● **What is asked**: Print the part of the forum answer on counting weekly logins from "SELECT COUNT(*)" up to and including "as a variable.", without changing anything.

[BEGIN Source extract]

Update: to get the number of persons which has been logged in at least once every week: first we get the users that were logged in at least once per week in the subquery weektable. Then the users are select which have a week count which equals the total number of weeks in that period (thus having been online each week). Finally we count those users.
SELECT COUNT(*)
FROM (
SELECT UserID
FROM (
SELECT Year(logins.date) as LoginYear, Week(logins.date) as LoginWeek, logins.UserID
FROM logins
WHERE logins.date>='2015-03-01'
GROUP BY LoginYear, LoginWeek, logins.UserID
HAVING COUNT(*)>0
) weektable
GROUP BY UserID
HAVING COUNT(*)>=TIMESTAMPDIFF(WEEK,'2015-03-01',NOW())
) subq;
Note 1: I put the date '2015-03-01' as an example but you can change this or put as a variable.
Note 2: depending on the dates you choose it can be that the week count by TIMESTAMPDIFF is less than the maximum number of weeks (counted by COUNT(*)), since it does not count half weeks. Therefore I put >= in the last line: HAVING COUNT(*)>=TIMESTAMPDIFF(WEEK,'2015-03-01',NOW()).
I cannot test it here at the moment but something like
SELECT COUNT(Users.id) WHERE logins.date>=XXXX AND logins.date<=XXXX GROUP BY Users.id
should work

[END Source extract]
[BEGIN Provided information]

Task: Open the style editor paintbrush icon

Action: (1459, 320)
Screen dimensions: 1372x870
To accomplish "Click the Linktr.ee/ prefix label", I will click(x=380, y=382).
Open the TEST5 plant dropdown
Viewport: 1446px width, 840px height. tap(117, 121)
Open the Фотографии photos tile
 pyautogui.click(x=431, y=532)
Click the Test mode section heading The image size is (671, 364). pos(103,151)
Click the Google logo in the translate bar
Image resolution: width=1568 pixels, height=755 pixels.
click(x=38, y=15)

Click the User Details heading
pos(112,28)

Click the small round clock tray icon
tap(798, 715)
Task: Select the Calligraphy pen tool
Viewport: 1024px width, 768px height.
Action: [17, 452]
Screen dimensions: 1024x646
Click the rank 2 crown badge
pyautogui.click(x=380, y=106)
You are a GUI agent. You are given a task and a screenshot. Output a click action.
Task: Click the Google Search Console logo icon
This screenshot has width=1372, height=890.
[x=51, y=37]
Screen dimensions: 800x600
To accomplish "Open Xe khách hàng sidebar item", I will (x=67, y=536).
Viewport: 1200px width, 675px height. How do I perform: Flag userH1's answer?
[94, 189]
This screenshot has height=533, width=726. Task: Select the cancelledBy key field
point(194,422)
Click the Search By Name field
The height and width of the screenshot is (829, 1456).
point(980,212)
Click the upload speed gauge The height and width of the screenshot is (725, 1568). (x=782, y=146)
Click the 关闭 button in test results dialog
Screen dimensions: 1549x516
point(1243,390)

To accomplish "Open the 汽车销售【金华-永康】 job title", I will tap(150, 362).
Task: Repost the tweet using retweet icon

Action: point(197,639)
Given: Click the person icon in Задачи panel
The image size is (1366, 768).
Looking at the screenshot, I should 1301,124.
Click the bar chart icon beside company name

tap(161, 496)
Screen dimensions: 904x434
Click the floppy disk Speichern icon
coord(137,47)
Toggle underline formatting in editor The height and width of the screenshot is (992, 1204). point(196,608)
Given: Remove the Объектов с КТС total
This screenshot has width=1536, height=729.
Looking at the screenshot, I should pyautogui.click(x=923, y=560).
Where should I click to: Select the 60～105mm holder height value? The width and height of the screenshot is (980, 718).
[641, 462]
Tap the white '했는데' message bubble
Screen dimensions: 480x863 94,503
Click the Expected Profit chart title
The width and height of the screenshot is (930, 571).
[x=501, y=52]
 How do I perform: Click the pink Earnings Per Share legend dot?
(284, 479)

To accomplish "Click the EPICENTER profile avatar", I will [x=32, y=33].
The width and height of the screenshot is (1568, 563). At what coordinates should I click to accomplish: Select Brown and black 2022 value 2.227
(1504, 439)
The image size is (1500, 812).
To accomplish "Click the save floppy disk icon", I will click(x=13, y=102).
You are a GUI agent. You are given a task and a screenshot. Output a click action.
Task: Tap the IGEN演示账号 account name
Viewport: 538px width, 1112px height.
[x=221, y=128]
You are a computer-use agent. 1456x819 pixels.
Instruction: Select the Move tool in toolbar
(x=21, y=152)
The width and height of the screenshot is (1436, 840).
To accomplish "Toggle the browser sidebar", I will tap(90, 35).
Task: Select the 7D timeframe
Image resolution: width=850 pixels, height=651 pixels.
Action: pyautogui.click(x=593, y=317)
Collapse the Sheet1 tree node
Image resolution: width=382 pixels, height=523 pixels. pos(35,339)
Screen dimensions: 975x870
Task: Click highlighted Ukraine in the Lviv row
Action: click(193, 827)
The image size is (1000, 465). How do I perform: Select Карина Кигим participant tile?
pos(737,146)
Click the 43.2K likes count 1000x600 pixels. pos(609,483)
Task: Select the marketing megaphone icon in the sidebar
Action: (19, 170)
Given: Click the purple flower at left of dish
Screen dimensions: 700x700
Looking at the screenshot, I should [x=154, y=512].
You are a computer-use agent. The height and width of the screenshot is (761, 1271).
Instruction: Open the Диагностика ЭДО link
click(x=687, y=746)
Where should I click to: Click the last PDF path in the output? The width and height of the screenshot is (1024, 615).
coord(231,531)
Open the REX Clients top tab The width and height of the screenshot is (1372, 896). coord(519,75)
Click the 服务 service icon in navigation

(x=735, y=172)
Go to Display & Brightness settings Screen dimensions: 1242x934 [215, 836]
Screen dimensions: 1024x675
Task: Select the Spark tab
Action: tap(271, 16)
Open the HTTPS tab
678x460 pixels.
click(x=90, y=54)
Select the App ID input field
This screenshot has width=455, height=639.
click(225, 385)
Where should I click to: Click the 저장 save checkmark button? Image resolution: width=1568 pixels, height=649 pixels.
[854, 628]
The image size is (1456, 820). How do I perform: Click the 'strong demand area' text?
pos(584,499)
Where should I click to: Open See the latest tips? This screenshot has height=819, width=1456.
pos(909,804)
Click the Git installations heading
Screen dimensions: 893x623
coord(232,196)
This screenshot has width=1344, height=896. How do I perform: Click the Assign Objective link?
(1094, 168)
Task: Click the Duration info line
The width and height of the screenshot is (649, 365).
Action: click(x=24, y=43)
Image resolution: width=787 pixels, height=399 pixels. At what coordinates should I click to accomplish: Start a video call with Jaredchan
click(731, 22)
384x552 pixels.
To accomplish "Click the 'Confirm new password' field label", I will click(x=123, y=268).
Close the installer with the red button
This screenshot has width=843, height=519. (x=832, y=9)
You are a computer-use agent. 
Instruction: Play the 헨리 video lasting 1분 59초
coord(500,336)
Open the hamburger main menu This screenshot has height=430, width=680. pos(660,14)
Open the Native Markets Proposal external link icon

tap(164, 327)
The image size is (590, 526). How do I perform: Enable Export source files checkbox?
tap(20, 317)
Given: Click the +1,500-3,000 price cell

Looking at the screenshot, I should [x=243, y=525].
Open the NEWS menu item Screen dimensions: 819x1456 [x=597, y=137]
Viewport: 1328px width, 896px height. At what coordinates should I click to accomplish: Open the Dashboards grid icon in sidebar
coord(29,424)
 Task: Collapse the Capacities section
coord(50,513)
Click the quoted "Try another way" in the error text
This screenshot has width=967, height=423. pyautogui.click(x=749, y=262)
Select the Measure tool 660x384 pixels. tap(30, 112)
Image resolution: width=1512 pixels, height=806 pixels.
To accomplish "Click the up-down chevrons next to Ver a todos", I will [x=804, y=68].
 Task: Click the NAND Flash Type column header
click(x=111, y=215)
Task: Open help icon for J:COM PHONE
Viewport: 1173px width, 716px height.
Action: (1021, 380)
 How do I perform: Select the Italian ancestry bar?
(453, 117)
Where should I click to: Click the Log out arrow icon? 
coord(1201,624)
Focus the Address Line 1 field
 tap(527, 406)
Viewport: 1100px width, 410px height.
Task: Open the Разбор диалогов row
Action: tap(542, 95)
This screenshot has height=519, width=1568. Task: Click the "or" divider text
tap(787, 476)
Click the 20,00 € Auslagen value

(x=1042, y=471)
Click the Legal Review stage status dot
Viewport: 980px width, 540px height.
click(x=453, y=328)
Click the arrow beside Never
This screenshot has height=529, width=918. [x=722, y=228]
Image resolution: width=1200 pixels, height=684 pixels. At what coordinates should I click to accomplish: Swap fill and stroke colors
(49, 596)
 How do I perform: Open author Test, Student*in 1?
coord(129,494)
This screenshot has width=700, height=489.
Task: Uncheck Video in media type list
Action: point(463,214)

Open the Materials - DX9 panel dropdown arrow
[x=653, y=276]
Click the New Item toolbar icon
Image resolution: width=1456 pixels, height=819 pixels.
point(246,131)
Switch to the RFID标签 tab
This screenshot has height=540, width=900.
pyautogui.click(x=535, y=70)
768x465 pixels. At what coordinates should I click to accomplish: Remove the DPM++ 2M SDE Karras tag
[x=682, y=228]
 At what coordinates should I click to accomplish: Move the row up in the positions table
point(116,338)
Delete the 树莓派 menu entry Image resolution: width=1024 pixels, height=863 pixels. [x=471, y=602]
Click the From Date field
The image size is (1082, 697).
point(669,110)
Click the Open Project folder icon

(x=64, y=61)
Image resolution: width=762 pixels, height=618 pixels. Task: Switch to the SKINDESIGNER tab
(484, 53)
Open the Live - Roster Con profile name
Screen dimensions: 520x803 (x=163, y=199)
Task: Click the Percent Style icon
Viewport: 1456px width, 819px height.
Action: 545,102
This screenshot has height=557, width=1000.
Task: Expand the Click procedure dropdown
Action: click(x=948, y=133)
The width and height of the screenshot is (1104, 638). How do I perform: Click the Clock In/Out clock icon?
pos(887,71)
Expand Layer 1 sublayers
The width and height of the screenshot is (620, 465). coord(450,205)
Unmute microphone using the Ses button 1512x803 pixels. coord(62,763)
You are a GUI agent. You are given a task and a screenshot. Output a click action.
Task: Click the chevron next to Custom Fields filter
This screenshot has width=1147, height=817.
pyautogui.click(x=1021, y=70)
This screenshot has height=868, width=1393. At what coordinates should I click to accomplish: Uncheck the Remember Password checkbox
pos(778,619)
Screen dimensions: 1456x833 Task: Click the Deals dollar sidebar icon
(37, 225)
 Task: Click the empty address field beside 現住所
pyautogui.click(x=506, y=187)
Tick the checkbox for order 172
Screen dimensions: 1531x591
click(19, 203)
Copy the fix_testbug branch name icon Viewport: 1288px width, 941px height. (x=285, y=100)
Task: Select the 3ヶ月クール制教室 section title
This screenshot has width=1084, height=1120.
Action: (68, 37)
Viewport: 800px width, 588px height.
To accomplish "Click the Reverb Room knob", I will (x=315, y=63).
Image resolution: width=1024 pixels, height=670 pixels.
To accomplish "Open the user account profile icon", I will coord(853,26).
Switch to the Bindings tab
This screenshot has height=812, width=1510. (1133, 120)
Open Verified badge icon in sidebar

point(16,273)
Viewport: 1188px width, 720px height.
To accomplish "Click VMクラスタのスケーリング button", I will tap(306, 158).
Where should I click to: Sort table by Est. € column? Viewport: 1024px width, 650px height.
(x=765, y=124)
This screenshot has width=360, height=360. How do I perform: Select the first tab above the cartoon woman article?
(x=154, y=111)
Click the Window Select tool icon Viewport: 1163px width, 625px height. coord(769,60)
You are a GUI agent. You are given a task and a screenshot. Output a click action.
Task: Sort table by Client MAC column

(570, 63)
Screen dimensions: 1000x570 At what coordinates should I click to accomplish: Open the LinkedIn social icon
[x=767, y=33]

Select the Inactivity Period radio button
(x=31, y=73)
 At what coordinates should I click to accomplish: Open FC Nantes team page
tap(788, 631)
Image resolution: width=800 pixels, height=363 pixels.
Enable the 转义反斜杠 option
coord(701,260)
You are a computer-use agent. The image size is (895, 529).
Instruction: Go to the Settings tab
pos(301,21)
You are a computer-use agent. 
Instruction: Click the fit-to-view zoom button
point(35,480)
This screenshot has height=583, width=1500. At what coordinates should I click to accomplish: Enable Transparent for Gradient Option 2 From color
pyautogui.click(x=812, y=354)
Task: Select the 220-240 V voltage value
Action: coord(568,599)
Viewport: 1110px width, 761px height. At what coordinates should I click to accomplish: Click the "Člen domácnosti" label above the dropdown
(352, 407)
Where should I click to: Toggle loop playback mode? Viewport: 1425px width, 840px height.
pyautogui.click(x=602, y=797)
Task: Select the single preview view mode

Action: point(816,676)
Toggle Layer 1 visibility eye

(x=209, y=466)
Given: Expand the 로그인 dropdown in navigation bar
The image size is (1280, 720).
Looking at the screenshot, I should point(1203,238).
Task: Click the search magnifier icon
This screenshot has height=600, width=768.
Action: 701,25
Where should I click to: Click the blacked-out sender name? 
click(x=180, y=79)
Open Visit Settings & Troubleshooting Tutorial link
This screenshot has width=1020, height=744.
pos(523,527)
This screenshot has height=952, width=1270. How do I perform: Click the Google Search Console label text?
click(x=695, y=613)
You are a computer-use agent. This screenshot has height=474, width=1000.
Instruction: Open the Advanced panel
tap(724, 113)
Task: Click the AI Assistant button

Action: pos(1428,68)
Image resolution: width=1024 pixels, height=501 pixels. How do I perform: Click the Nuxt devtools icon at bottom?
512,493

[END Provided information]

● **Exercise output**:
SELECT COUNT(*)
FROM (
SELECT UserID
FROM (
SELECT Year(logins.date) as LoginYear, Week(logins.date) as LoginWeek, logins.UserID
FROM logins
WHERE logins.date>='2015-03-01'
GROUP BY LoginYear, LoginWeek, logins.UserID
HAVING COUNT(*)>0
) weektable
GROUP BY UserID
HAVING COUNT(*)>=TIMESTAMPDIFF(WEEK,'2015-03-01',NOW())
) subq;
Note 1: I put the date '2015-03-01' as an example but you can change this or put as a variable.